**What is being asked:**
Start at the first record below and retype through the last, exactly.

BEGIN Provided entries

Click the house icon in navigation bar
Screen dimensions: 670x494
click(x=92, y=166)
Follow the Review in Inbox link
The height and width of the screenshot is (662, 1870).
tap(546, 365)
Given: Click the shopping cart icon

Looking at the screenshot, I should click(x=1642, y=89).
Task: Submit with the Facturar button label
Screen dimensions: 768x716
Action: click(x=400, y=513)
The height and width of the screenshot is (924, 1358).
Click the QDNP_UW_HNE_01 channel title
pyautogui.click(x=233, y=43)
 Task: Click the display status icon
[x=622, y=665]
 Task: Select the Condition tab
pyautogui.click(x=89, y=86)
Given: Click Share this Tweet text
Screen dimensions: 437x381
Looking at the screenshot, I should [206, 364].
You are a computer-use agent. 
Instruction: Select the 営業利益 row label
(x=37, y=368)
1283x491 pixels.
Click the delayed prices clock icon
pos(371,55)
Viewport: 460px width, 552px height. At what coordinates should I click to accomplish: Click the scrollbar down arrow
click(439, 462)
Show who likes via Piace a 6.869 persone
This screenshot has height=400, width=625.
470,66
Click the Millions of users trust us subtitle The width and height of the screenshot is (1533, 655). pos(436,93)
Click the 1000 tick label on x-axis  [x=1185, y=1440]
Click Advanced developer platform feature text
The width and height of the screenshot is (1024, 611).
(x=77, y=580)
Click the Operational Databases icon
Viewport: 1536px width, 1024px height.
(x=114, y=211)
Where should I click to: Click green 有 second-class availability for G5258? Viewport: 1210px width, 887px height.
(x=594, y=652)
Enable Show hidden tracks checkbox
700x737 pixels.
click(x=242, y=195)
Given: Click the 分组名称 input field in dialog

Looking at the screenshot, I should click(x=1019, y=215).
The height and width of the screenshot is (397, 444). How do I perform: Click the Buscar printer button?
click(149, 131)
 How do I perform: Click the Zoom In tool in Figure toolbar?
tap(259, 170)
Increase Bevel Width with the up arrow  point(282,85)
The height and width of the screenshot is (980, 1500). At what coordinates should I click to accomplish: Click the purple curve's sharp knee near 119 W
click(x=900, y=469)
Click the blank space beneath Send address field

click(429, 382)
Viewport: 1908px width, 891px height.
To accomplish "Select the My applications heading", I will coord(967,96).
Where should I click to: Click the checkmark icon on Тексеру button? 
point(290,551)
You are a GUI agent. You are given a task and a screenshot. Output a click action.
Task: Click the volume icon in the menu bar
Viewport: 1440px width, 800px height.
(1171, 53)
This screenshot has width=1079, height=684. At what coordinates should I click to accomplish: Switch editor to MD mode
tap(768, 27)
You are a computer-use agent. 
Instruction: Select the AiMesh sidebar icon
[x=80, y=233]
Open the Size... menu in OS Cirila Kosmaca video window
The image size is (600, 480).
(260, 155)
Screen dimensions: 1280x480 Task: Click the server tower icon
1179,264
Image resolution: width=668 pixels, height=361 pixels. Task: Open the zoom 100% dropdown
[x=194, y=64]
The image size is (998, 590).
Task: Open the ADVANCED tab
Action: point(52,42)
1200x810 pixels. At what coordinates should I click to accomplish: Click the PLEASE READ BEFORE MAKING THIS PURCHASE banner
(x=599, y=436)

END Provided entries

**Solution to the problem:**
Click the house icon in navigation bar
Screen dimensions: 670x494
click(x=92, y=166)
Follow the Review in Inbox link
The height and width of the screenshot is (662, 1870).
tap(546, 365)
Given: Click the shopping cart icon

Looking at the screenshot, I should click(x=1642, y=89).
Task: Submit with the Facturar button label
Screen dimensions: 768x716
Action: click(x=400, y=513)
The height and width of the screenshot is (924, 1358).
Click the QDNP_UW_HNE_01 channel title
pyautogui.click(x=233, y=43)
 Task: Click the display status icon
[x=622, y=665]
 Task: Select the Condition tab
pyautogui.click(x=89, y=86)
Given: Click Share this Tweet text
Screen dimensions: 437x381
Looking at the screenshot, I should [206, 364].
You are a computer-use agent. 
Instruction: Select the 営業利益 row label
(x=37, y=368)
1283x491 pixels.
Click the delayed prices clock icon
pos(371,55)
Viewport: 460px width, 552px height. At what coordinates should I click to accomplish: Click the scrollbar down arrow
click(439, 462)
Show who likes via Piace a 6.869 persone
This screenshot has height=400, width=625.
470,66
Click the Millions of users trust us subtitle The width and height of the screenshot is (1533, 655). pos(436,93)
Click the 1000 tick label on x-axis  [x=1185, y=1440]
Click Advanced developer platform feature text
The width and height of the screenshot is (1024, 611).
(x=77, y=580)
Click the Operational Databases icon
Viewport: 1536px width, 1024px height.
(x=114, y=211)
Where should I click to: Click green 有 second-class availability for G5258? Viewport: 1210px width, 887px height.
(x=594, y=652)
Enable Show hidden tracks checkbox
700x737 pixels.
click(x=242, y=195)
Given: Click the 分组名称 input field in dialog

Looking at the screenshot, I should click(x=1019, y=215).
The height and width of the screenshot is (397, 444). How do I perform: Click the Buscar printer button?
click(149, 131)
 How do I perform: Click the Zoom In tool in Figure toolbar?
tap(259, 170)
Increase Bevel Width with the up arrow  point(282,85)
The height and width of the screenshot is (980, 1500). At what coordinates should I click to accomplish: Click the purple curve's sharp knee near 119 W
click(x=900, y=469)
Click the blank space beneath Send address field

click(429, 382)
Viewport: 1908px width, 891px height.
To accomplish "Select the My applications heading", I will coord(967,96).
Where should I click to: Click the checkmark icon on Тексеру button? 
point(290,551)
You are a GUI agent. You are given a task and a screenshot. Output a click action.
Task: Click the volume icon in the menu bar
Viewport: 1440px width, 800px height.
(1171, 53)
This screenshot has width=1079, height=684. At what coordinates should I click to accomplish: Switch editor to MD mode
tap(768, 27)
You are a computer-use agent. 
Instruction: Select the AiMesh sidebar icon
[x=80, y=233]
Open the Size... menu in OS Cirila Kosmaca video window
The image size is (600, 480).
(260, 155)
Screen dimensions: 1280x480 Task: Click the server tower icon
1179,264
Image resolution: width=668 pixels, height=361 pixels. Task: Open the zoom 100% dropdown
[x=194, y=64]
The image size is (998, 590).
Task: Open the ADVANCED tab
Action: point(52,42)
1200x810 pixels. At what coordinates should I click to accomplish: Click the PLEASE READ BEFORE MAKING THIS PURCHASE banner
(x=599, y=436)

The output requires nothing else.